Mabry retired after 23 years with the FBI, including work in the Child Abduction and Serial Killer Unit. He and Wayne Lord, associate professor at the institute, were profilers at Quantico.
Different from TV
Mabry agrees television shows are a motivator for many students to study forensic science or criminal profiling.
In class, students occasionally mention an episode they saw the night before and perhaps a technique that was used.
“You kind of have to remind them that is Hollywood and everything's solved in 60 minutes, and that's not quite the way it works,” he said.
“The same with the crime scene, they watch ‘CSI,' and they see some techniques on TV, some of which are doable, some which are not. Most of which are not doable in 60 minutes.

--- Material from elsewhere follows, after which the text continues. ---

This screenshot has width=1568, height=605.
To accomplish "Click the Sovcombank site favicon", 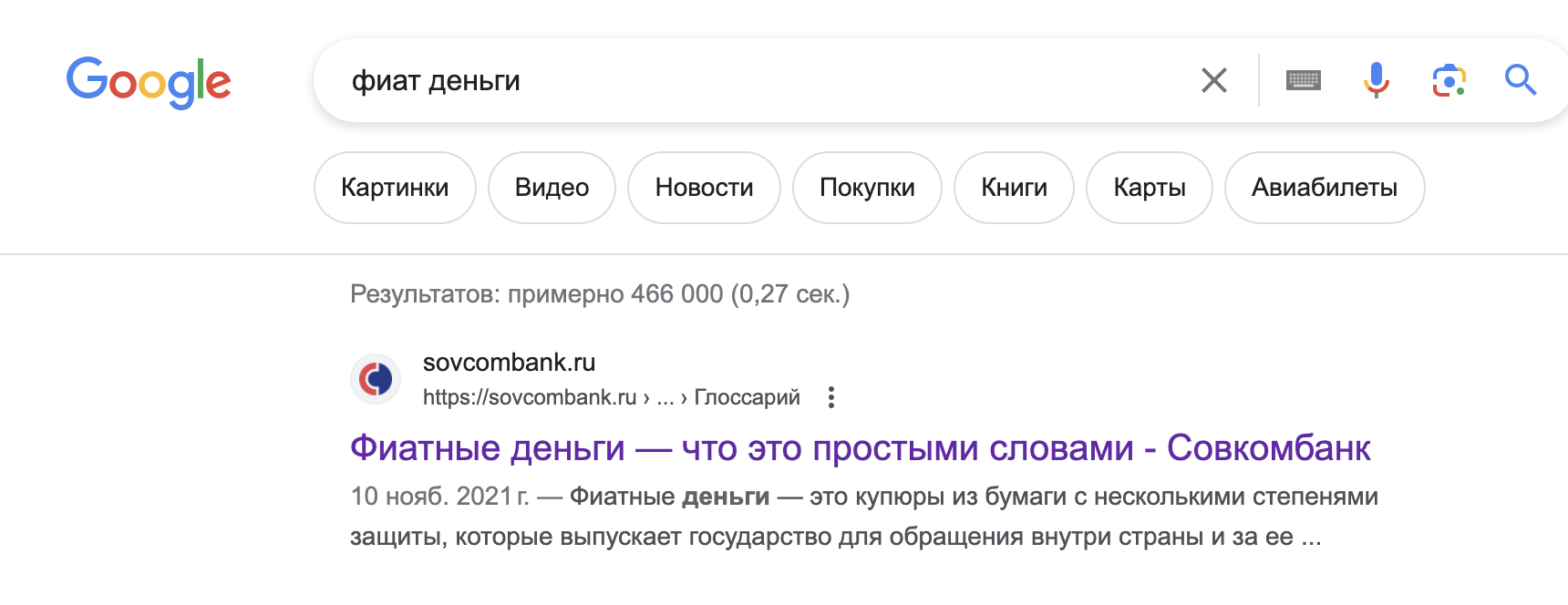I will (376, 379).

“However, it motivates them to come here.”
Adams said the Forensic Science Institute is attracting interest from students not only from across the United States but also from other countries, including China and Germany.
And some potential employers are calling the institute directly to let them know of openings, he said.

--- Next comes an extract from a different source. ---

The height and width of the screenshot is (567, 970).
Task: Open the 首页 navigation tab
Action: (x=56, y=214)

“When you look at why the forensics institute is successful,” Adams said, “in addition to faculty, there are the facilities which are dedicated to forensic science training. Then on top of those factors are friends like the OSBI Crime Lab right across the street and the AT&T Cyber Security & Digital Evidence Laboratory right here in our building. Those are law enforcement working labs that allow our students to do internships and to get the benefit of seeing real-life law enforcement work.”
Kacey Brown, 23, of Oklahoma City, is a first-year graduate student focusing on forensic anthropology and osteology. Like Burgess, it wasn't TV shows that ignited Brown's interest.

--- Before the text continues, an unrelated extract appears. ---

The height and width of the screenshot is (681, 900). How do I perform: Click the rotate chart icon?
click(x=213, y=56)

“I've just always loved forensics since ninth grade, and I did my undergraduate in forensic anthropology, as well,” Brown said.
“I hope to work for the FBI one day, doing forensic anthropology, doing exhumations, things like that.”
A changed perspective
After completing her undergraduate work, Burgess wants to go to law school and some day use her forensic background for prosecution.
By that time, she'll have analyzed plenty of situations, both in and out of the classroom.
“Especially even in real life, I'm always looking for the small details,” she said. “Every time I drive past a car wreck, I want to figure out what happened. Or even hearing stories on the news, there are certain things that I've learned that make me automatically kind of go one way or the other.
“So it's definitely changed my perspective on a lot of things.”